Jakarta, Denting.id – Menteri Keuangan Sri Mulyani Indrawati mengeluarkan peringatan tegas terhadap potensi tekanan pada penerimaan negara akibat anjloknya harga sejumlah komoditas ekspor unggulan Indonesia, terutama nikel. Dalam konferensi pers APBN KITA 2025 yang digelar pada Selasa (17/6/2025), Sri Mulyani menyoroti penurunan tajam harga nikel yang selama ini menjadi tulang punggung ekspor dan perpajakan sektor pertambangan.
“Harga nikel dalam hal ini secara month to month saja turun 4 persen, year on year turun 12 persen, dan year to date drop-nya 1,3 persen,” ungkap Sri Mulyani.
Menurutnya, pelemahan harga ini akan berdampak langsung pada kontribusi sektor nikel terhadap penerimaan negara, khususnya dari sisi perpajakan. Ia menegaskan bahwa kondisi ini menjadi indikator penting untuk menilai tekanan fiskal yang mungkin dihadapi pemerintah dalam waktu dekat.
Selain nikel, Sri Mulyani juga memaparkan perkembangan harga komoditas lain. Tembaga mengalami penguatan dengan kenaikan 10 persen year to date dan 3 persen secara tahunan. Sebaliknya, harga kelapa sawit mentah (CPO) menunjukkan penurunan signifikan sebesar 18 persen year to date, meski sedikit membaik dibanding tahun lalu.
“Kita lihat penurunan dari Januari ke Mei. Tapi dibanding Mei tahun ini dengan Mei tahun lalu, ada kenaikan. Tahun lalu memang penurunan CPO sangat dalam,” jelasnya.
Harga beras pun mengalami kenaikan sebesar 3 persen secara tahunan, namun terkoreksi 1,8 persen dari awal tahun. Di sisi lain, harga minyak mentah Brent menurun 15 persen secara tahunan dan 0,5 persen year to date, meskipun sempat melonjak 11 persen secara bulanan akibat ketegangan geopolitik antara Iran dan Israel.
Komoditas batu bara juga terdampak. Meski mengalami lonjakan 5 persen dalam sebulan terakhir, harga batu bara tetap turun 21 persen secara tahunan dan 16 persen year to date, dengan harga terakhir mencapai USD 105,3 per ton pada akhir Mei hingga Juni.
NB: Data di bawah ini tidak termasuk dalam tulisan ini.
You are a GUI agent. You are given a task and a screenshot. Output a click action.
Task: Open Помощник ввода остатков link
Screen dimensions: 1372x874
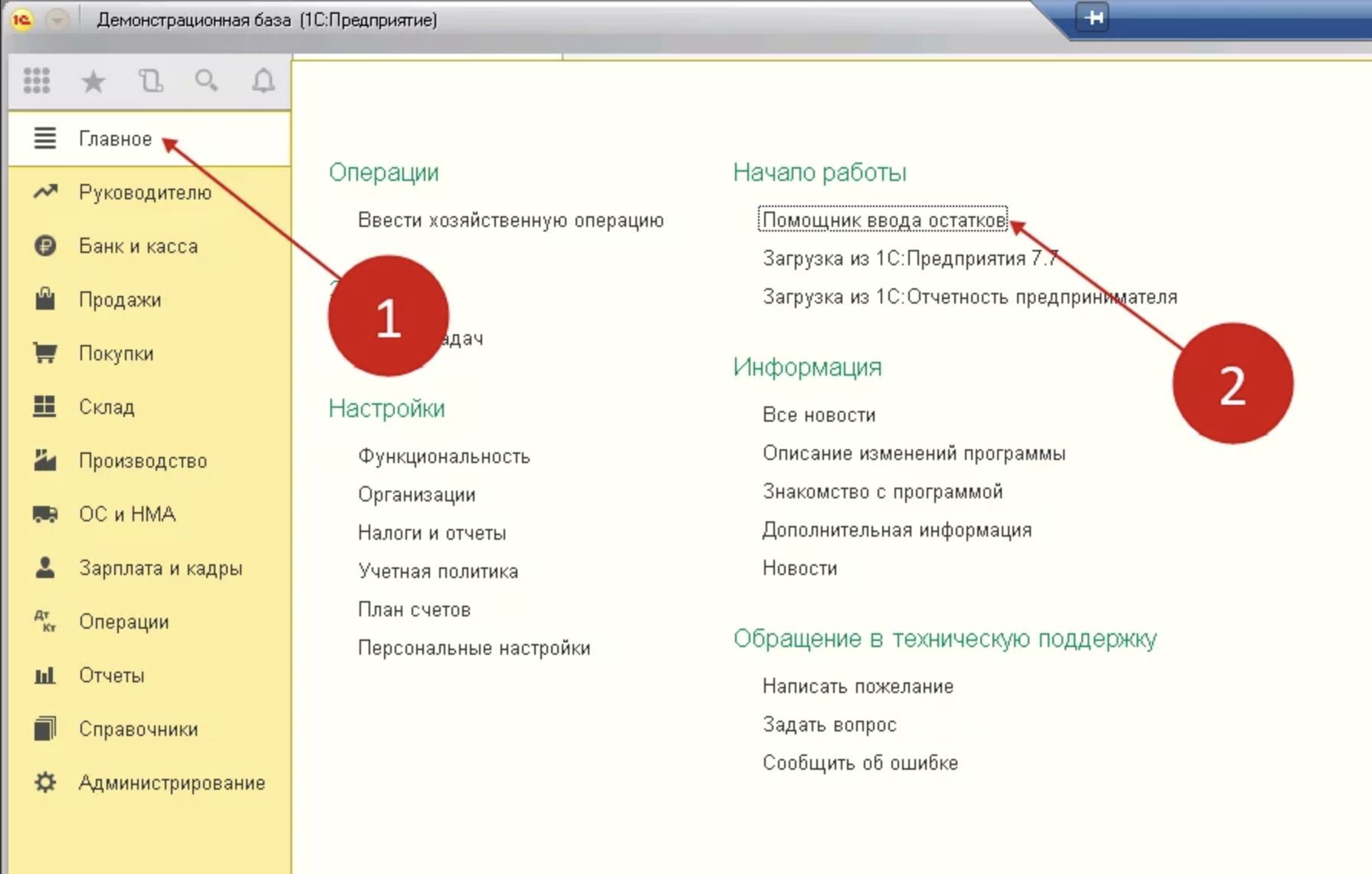pos(883,220)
Sri Mulyani menegaskan bahwa gejolak harga komoditas ini tidak hanya dipengaruhi oleh dinamika pasar dan pertumbuhan ekonomi global, tetapi juga oleh faktor-faktor eksternal seperti ketidakstabilan geopolitik.
“Inilah yang harus kita waspadai, karena penerimaan negara sangat rentan terhadap hal-hal yang berada di luar kendali kita seperti geopolitik dan ekonomi global,” tandasnya.
Sementara itu, data dari Kementerian Energi dan Sumber Daya Mineral (ESDM) pada pertengahan Juni 2025 menunjukkan bahwa Harga Mineral Logam Acuan (HMA) dan Harga Batubara Acuan (HBA) juga mengalami fluktuasi.
Untuk HMA, terjadi peningkatan pada sejumlah mineral logam seperti aluminium, emas, tembaga, perak, seng, mangan, dan konsentrat titanium. Namun, penurunan terjadi pada bijih krom, kobalt, timbal, bijih besi, dan terutama nikel.
Harga nikel tercatat turun menjadi USD 15.221 per dry metric ton (dmt) dari sebelumnya USD 15.405 per dmt pada periode pertama Juni 2025. “Komoditas nikel mengalami penurunan harga yang cukup signifikan pada pertengahan Juni ini,” ujar pihak Kementerian ESDM.
Untuk HBA, dua jenis batubara kalori tinggi berdasarkan Gross Air Received (GAR), yakni GAR 6.322 dan GAR 5.300, juga kompak mengalami penurunan.
Baca juga : Sri Mulyani Pangkas Uang Rapat dan Honor ASN, Atur Efisiensi Anggaran Lewat PMK Baru
Dengan kondisi global yang penuh ketidakpastian dan harga komoditas yang fluktuatif, pemerintah diminta lebih waspada dalam menjaga stabilitas fiskal. Pemerintah pun diharapkan memperkuat diversifikasi penerimaan negara dan mempercepat reformasi perpajakan untuk mengurangi ketergantungan pada sektor komoditas.